• _Extract to read_
-- start --

Tue Dec 05 2023
I have had it with the whole concept of scope creep. Scope creep is a negative label given to an inevitable and predictable experience that is a side effect of running projects using waterfall or traditional means. Adopting agile ways of working can eliminate the sources of scope creep and the managerial overhead that goes along with it.
This article provides some background on the term, dives into the details of what perceived scope creep represents, and provides a better approach. That approach requires a shift in thinking and will (hopefully) make you stop using the term Scope Creep.
I began working as a project manager not long after joining IBM in 1985. Geez, I am old. Anyway, I took my first Project Management training course in 1993. Prior to that time, I found that the best way to combat changes in project scope was to use the Nancy Reagan approach – ‘Just Say No’. If someone wanted to change something about a project underway, I would say no or fight it to the best of my ability.
It was probably a good thing that I took that project management course. I learned to not say ‘No’, but to say ‘Yes And’. “Yes you can have that change, AND here is the impact on the timeline and budget. Do you want to proceed?”
You see as a project manager, my goal was to deliver the project On Time, On Budget and On Scope (OTOBOS). [Read my related article Project Success Rates, Going Beyond OTOBOS]. I knew that any changes would F things up and at a minimum, they would cause me to have more work.

-- end --

Target pointing data:
-- start --

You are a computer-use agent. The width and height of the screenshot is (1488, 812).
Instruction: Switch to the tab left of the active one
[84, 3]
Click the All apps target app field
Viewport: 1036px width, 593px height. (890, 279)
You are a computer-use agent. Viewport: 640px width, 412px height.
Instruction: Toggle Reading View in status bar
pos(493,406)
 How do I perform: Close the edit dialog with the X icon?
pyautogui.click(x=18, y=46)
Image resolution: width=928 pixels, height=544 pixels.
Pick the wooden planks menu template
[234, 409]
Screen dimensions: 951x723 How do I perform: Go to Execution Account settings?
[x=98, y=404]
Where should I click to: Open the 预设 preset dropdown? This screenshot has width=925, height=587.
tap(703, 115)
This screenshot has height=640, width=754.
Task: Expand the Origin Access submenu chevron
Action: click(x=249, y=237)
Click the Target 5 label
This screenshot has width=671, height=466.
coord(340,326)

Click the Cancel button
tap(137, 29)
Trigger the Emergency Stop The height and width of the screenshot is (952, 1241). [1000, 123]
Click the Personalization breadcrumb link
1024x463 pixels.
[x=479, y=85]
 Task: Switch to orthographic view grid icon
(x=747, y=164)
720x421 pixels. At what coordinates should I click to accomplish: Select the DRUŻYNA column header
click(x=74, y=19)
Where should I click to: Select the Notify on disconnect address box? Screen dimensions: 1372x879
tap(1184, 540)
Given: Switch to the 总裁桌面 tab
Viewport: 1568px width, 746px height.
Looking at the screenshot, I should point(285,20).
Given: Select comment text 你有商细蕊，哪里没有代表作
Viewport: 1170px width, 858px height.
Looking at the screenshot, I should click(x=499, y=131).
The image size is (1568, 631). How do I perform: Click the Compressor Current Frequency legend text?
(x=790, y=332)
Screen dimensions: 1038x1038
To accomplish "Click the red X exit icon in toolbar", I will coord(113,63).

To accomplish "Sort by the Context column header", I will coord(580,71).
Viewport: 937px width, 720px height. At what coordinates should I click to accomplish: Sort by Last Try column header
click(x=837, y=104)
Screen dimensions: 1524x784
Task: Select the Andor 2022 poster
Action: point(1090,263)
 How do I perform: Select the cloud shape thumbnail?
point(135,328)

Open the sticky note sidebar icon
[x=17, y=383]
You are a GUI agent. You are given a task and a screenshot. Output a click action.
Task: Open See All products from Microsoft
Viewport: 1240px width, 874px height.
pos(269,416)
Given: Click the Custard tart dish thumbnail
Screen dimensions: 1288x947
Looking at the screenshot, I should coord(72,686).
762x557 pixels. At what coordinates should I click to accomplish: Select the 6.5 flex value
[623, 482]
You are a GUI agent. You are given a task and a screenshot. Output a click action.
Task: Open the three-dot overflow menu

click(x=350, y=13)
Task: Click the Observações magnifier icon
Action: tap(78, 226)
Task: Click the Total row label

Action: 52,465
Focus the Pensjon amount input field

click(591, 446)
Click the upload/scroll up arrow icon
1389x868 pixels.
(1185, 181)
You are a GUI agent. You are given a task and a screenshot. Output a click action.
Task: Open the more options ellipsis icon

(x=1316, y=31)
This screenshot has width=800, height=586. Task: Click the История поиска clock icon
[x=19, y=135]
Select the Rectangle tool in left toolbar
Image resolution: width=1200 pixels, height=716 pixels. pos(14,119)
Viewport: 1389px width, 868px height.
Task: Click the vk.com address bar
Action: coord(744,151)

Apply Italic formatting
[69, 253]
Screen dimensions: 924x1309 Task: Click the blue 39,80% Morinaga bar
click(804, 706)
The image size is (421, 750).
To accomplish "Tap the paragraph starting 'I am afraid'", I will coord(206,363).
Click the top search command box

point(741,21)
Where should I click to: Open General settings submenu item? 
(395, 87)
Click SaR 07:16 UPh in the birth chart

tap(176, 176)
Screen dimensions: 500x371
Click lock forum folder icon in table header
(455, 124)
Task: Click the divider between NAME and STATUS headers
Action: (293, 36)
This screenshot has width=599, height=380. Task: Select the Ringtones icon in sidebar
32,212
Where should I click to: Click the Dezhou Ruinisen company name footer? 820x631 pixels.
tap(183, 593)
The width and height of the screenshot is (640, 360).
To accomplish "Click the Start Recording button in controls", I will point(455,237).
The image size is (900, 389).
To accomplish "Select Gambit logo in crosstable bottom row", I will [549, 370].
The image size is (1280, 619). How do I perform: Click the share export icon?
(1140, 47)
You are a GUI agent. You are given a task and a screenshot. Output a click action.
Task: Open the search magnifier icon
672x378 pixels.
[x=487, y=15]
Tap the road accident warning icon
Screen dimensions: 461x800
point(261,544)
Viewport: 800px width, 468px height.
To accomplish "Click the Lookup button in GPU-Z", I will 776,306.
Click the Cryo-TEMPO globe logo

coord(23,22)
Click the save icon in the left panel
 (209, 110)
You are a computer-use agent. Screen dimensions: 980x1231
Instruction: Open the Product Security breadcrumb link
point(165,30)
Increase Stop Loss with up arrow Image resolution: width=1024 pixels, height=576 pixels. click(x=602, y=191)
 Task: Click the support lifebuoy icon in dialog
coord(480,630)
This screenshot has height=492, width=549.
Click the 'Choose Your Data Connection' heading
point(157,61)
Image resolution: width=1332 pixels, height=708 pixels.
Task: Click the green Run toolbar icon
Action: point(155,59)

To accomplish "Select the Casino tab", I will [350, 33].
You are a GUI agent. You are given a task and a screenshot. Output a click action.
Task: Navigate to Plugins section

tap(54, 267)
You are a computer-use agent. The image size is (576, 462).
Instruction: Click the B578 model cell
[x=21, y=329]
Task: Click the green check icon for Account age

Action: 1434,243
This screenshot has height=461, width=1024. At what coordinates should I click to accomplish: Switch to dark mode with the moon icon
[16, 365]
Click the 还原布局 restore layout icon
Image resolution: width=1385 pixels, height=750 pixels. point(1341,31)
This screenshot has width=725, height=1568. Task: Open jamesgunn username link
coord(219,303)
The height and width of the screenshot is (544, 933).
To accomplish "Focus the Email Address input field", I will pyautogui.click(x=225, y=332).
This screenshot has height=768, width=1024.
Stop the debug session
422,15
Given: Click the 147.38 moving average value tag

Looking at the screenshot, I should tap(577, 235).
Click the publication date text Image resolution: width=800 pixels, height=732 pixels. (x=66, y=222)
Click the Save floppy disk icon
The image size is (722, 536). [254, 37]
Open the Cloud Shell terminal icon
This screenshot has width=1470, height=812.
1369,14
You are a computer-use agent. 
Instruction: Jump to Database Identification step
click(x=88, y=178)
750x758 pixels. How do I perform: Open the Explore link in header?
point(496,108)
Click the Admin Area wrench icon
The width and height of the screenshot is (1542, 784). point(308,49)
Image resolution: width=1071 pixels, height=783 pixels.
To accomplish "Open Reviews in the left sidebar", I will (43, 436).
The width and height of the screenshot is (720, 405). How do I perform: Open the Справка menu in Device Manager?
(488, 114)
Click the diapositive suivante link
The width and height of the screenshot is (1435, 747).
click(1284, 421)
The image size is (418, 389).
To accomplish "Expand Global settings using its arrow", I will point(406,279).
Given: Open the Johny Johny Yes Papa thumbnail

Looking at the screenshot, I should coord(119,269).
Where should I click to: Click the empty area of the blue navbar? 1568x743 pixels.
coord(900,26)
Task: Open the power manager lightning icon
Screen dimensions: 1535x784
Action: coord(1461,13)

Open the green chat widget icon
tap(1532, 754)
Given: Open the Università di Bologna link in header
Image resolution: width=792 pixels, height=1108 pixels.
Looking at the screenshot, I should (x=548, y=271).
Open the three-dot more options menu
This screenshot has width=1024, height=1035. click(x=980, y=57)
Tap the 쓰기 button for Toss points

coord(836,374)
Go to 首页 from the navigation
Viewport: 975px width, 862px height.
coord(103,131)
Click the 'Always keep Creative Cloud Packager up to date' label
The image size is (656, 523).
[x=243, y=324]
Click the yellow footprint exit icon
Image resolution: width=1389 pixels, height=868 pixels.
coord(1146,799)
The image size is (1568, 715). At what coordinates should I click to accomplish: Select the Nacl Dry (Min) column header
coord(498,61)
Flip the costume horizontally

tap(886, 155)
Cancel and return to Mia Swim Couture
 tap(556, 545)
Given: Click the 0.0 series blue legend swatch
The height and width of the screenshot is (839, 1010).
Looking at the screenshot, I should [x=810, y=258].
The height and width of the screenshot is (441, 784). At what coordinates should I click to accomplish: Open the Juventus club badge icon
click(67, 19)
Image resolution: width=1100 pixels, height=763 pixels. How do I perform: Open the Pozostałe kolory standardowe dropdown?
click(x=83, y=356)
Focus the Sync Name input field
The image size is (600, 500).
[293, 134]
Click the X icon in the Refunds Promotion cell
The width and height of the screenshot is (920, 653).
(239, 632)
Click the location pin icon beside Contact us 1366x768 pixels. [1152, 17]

-- end --

• _Written problem_
From "This article provides" to "term Scope Creep.", rewrite the scope creep article with "background" swapped for "context".

• _The response_
This article provides some context on the term, dives into the details of what perceived scope creep represents, and provides a better approach. That approach requires a shift in thinking and will (hopefully) make you stop using the term Scope Creep.